Prof Stephen McKenna – University of Dundee
Multi-modal Activity Recognition in the Kitchen
Stephen McKenna (Joint work with Sebastian Stein)
Food preparation provides an ideal setting in which to explore many of the challenges involved in activity recognition. It involves complex manipulative gestures using a variety of utensils, ingredients and other objects, and large variation in the order and manner in which steps are performed even when following a fixed recipe. Research in this area is further motivated by applications such as situational support systems for activities of daily living.
We have recently made available the 50 Salads annotated dataset to facilitate research on this topic. It captures 25 people preparing two mixed salads each over a total of 4.5 hours. These activities were recorded using an RGB-D camera (Kinect) and accelerometers embedded in utensils. In this talk we describe this dataset and its annotation, and suggest various research problems for which it might prove useful. We then use it to investigate a 10-class activity recognition task, specify an evaluation protocol and present results for a range of methods. Motion features extracted from accelerometer data and video data are fused at different stages of the recognition process through accelerometer localization, feature concatenation, or by combining classifier outputs. Experiments demonstrate that fusing information can improve recognition performance. We also investigate user-adaptation and find that combining generic and user-specifc models can increase recognition accuracy, particularly when the number of training subjects is small.
If time allows, I will also summarise some other research from our group, on automatic analysis of cancer in histopathology images.

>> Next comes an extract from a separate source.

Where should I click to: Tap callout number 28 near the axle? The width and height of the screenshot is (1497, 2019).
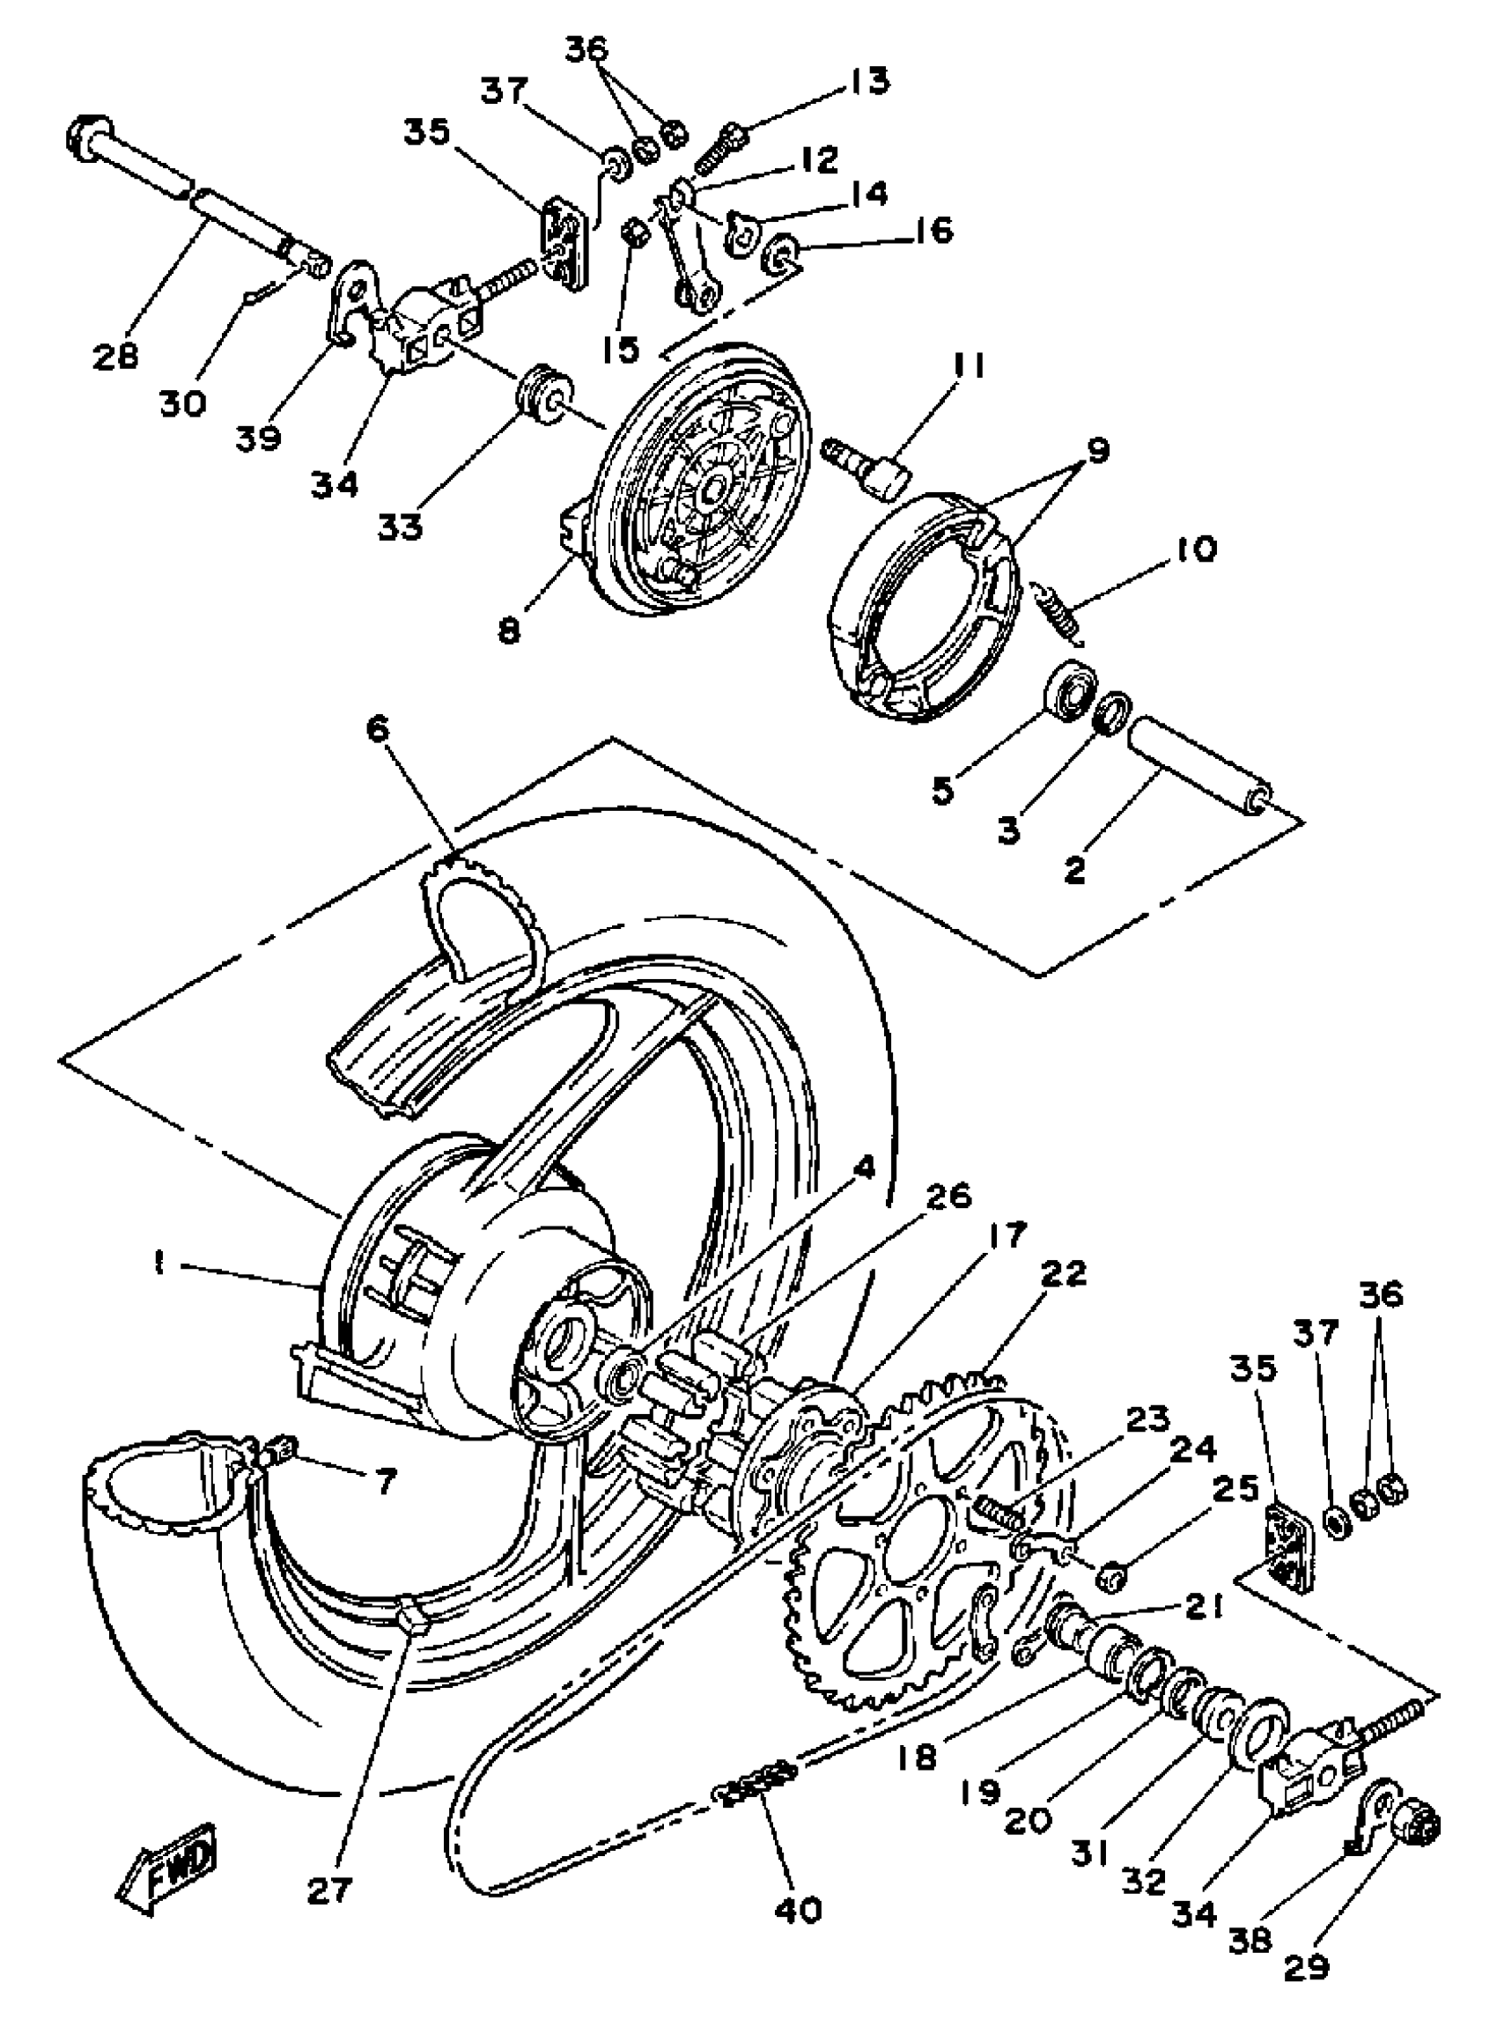tap(115, 355)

Stephen McKenna holds a Personal Chair in Computer Vision at the University of Dundee. He is based in the School of Computing where he leads the Computer Vision & Image Processing group (CVIP) together with colleagues Manuel Trucco and Jianguo Zhang. CVIP currently focuses on applications in biomedical image analysis and human activity recognition (http://cvip.computing.dundee.ac.uk), developing methods for modelling visual domains, typically using machine learning, to support interpretation and decision-making. Much of this research is interdisciplinary.
School of Computing Science & Digital Media, Robert Gordon University, Riverside East, Garthdee Road, Aberdeen, Conference Room N204, 14:10 – 15:10.